Italia, 1954
con Alida Valli, Farley Granger, Massimo Girotti, Rina Morelli, Heinz Moog, Christian Marquand, Sergio Fantoni
regia di Luchino Visconti
Galvanizzate dalla kermesse veneziana le varie televisioni rispolverano i grandi successi del passato della Mostra, cosi’ sabato notte RaiUno ha trasmesso Senso , di Luchino Visconti, che mi sono rivista sempre con la vana speranza che a passare fosse la copia integrale del film.
Credo sia piuttosto noto che il quinto lavoro cinematografico di Visconti soffra di pesanti tagli, (115 minuti contro i 205 reali) fortunatamente una copia integrale gira tra festival ed aule universitarie, per il piacere di pochi iniziati.
I tagli riguardano il personaggio del conte Ussoni, interpretato da Massimo Girotti, che nella versione comunemente vista ha il solo
ruolo di favorire l’incontro tra la Contessa Serpieri (Alida Valli) e il bell’ufficiale austriaco (Farley Granger).
Nell’originale il conte non e’ un personaggio marginale , ma riveste un profondo significato politico, infatti e’ il protagonista di tutte parti tagliate. Quando iniziano le scene della battaglia di Custoza, lo si vede salutare affabilmente un ufficiale dell’Esercito piemontese che gli da alcune indicazioni, ma e’ stato pesantemente censurato il dialogo precedente dove Girotti si reca al comando del suddetto esercito per offrire l’aiuto militare di un gruppo di patrioti: il comandante accetta il supporto irredentista chiarendo pero’ che non verra’ riconosciuto il loro ruolo e alla fine della guerra non potranno accampare alcun diritto (chiara metafora del rapporto tra esercito regolare e partigiani, in particolare di matrice comunista, durante la seconda guerra mondiale).
L’altro taglio riguarda lo scontro armato tra i due eserciti nel campo di covoni: le scene sono visibilmente disallineante perche’ mancano quelle in cui l’esercito decide la ritirata (censurate per vilipendio di forze armate).

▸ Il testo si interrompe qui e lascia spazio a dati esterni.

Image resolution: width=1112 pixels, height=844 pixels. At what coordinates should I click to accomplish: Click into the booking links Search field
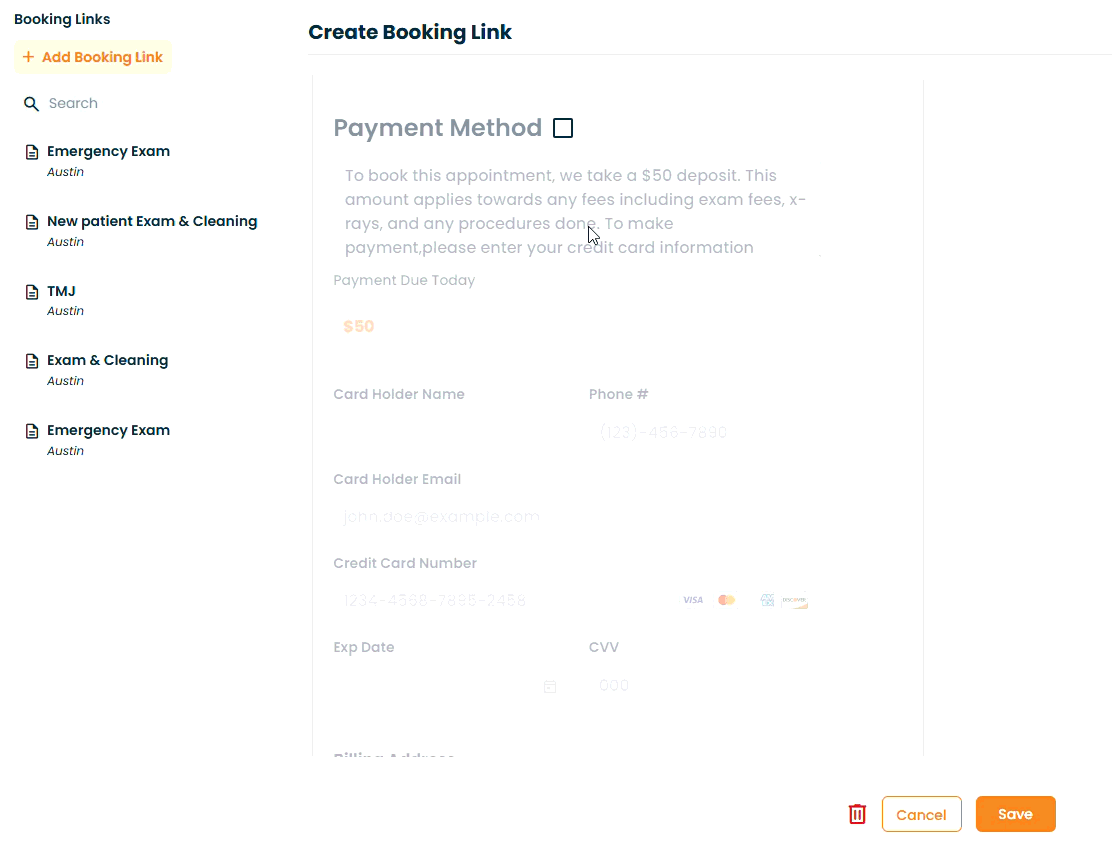[x=120, y=104]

Quello che sconvolge e’ che questo film ha cinquant’anni, fu presentato alla Mostra di Venezia del 1954, e ancora oggi c’e’ scarsa volonta’ di riportare all’originale significato un film che viene ricordato come un melodramma filmato, mentre ai tempi della sua uscita scateno’ un grandissimo dibattito culturale “che fiorì attorno alla tesi che Guido Aristarco aveva proposto su "Cinema nuovo": l’opera di Visconti avrebbe segnato un decisivo punto di svolta nella storia del cinema italiano, per la prima volta elevandolo dall’immediatezza cronachistica propria del neorealismo al distacco critico di un vasto affresco storico che ritrae la realtà nella sua complessità e nelle sue articolazioni dialettiche, e che quella realtà sa interpretare e infine giudicare. Fu questa, probabilmente, l’ultima grande battaglia culturale unitaria della sinistra italiana, prima che il XX Congresso del PCUS e i fatti d’Ungheria del ’56 ne vulnerassero per sempre la compattezza.
Un epifenomeno della straordinaria mole di dibattiti e polemiche che Senso seppe suscitare alla sua uscita fu la pubblicazione dei primi due volumi della collana "Dal soggetto al film" dell’editore Cappelli: Giulietta e Romeo e Senso, i due sfidanti di Venezia. Questa collana rappresenta a tutt’oggi un unicum nell’editoria cinematografica italiana: essa prevedeva di documentare le varie fasi del "progetto" dell’opera (nel caso di Senso la novella di Boito, la prima e la seconda elaborazione del copione, la sceneggiatura definitiva), rendendo disponibili al vasto pubblico materiali per solito patrimonio esclusivo degli studiosi. L’intenzione originaria si perse poi fatalmente nel prosieguo della collana, ma i primi numeri, oggi pressochè introvabili, si collocano tra i pezzi in assoluto più pregiati del nascente settore dell’antiquariato
cinematografico” (da Cinema Studio )
E con questa accusa mi ricollego al post sulla pizzicata di Raining Cats, che denuncia anche in campo di tradizione musicale un” revisionismo” volto ad edulcorare la storia.